I have been noticing on my trackers that bots are visiting my site ALOT. Should I change or edit my robots.txt or change something? Not sure if thats good, because they are indexing or what?
Should i change or edit my robots.txt or change something?
Depends on the bot. Some bots will dutifully ignore robots.txt. We had a similar problem 18 months ago with the google AD bot because our customer was purchasing Soooo many ads. Google AD bots will (as documented) ignore wildcard (*) exclusions, but listen to explicit ignores.
Remember, bots that honor robots.txt will just not crawl your site. This is undesirable if you want them to get access to your data for indexing.
A better solution is to throttle or supply static content to the bots.
Not sure if thats good, because they are indexing or what?
They could be indexing/scraping/stealing. All the same really. What I think you want is to throttle their http request processing based on UserAgents. How to do this depends on your web server and app container.
As suggested in other answers, if the bot is malicious, then you'll need to either find the UserAgent pattern and send them 403 forbiddens. Or, if the malicious bots dynamically change user agent strings you have a two further options:
- White-list UserAgents - e.g. create a user agent filter that only accepts certain user agents. This is very imperfect.
- IP banning - the http header will contain the source IP. Or, if you're getting DOS'd (denial of service attack), then you have bigger problems
I really don't think changing the robots.txt is going to help, because only GOOD bots abide by it. All other ignore it and parse your content as they please. Personally I use http://www.codeplex.com/urlrewriter to get rid of the undesirable robots by responding with a forbidden message if they are found.
The spam bots don't care about robots.txt. You can block them with something like mod_security (which is a pretty cool Apache plugin in its own right). Or you could just ignore them.
You might have to use .htaccess to deny some bots to screw with your logs. See here : http://spamhuntress.com/2006/02/13/another-hungry-java-bot/
I had lots of Java bots crawling my site, adding
SetEnvIfNoCase User-Agent ^Java/1. javabot=yes
SetEnvIfNoCase User-Agent ^Java1. javabot=yes
Deny from env=javabot
made them stop. Now they only get 403 one time and that's it :)
I once worked for a customer who had a number of "price comparison" bots hitting the site all of the time. The problem was that our backend resources were scarce and cost money per transaction.

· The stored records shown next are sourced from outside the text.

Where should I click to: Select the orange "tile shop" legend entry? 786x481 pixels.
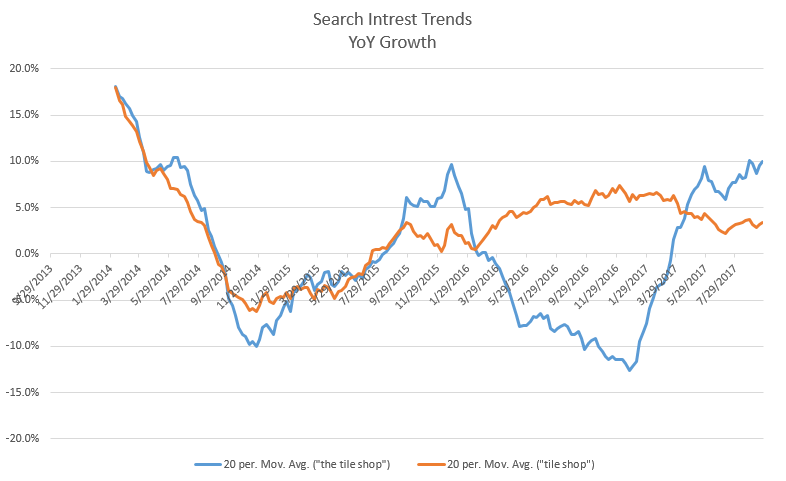click(505, 464)
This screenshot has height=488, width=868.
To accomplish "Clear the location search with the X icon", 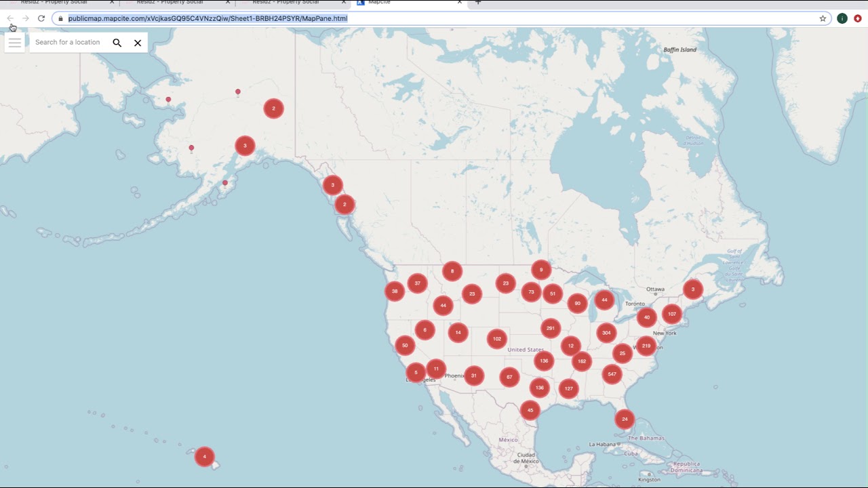I will [138, 42].
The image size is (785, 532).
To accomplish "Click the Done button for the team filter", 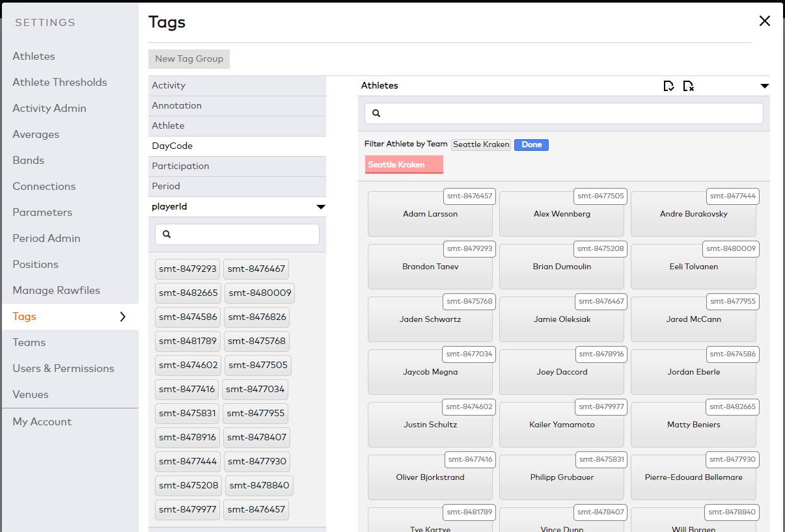I will click(x=531, y=144).
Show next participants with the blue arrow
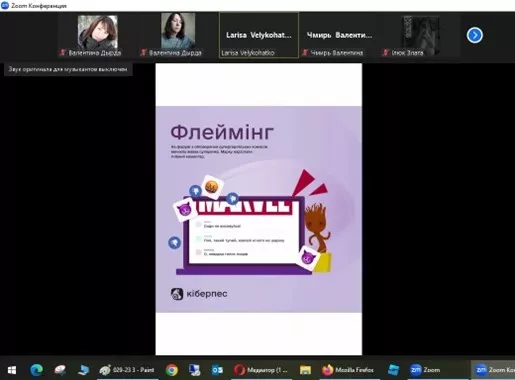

After trying to fight off some of these for some time, but the bots just kept changing their recognizable characteristics. We ended up with the following strategy:
For each session on the server we determined if the user was at any point clicking too fast. After a given number of repeats, we'd set the "isRobot" flag to true and simply throttle down the response speed within that session by adding sleeps. We did not tell the user in any way, since he'd just start a new session in that case.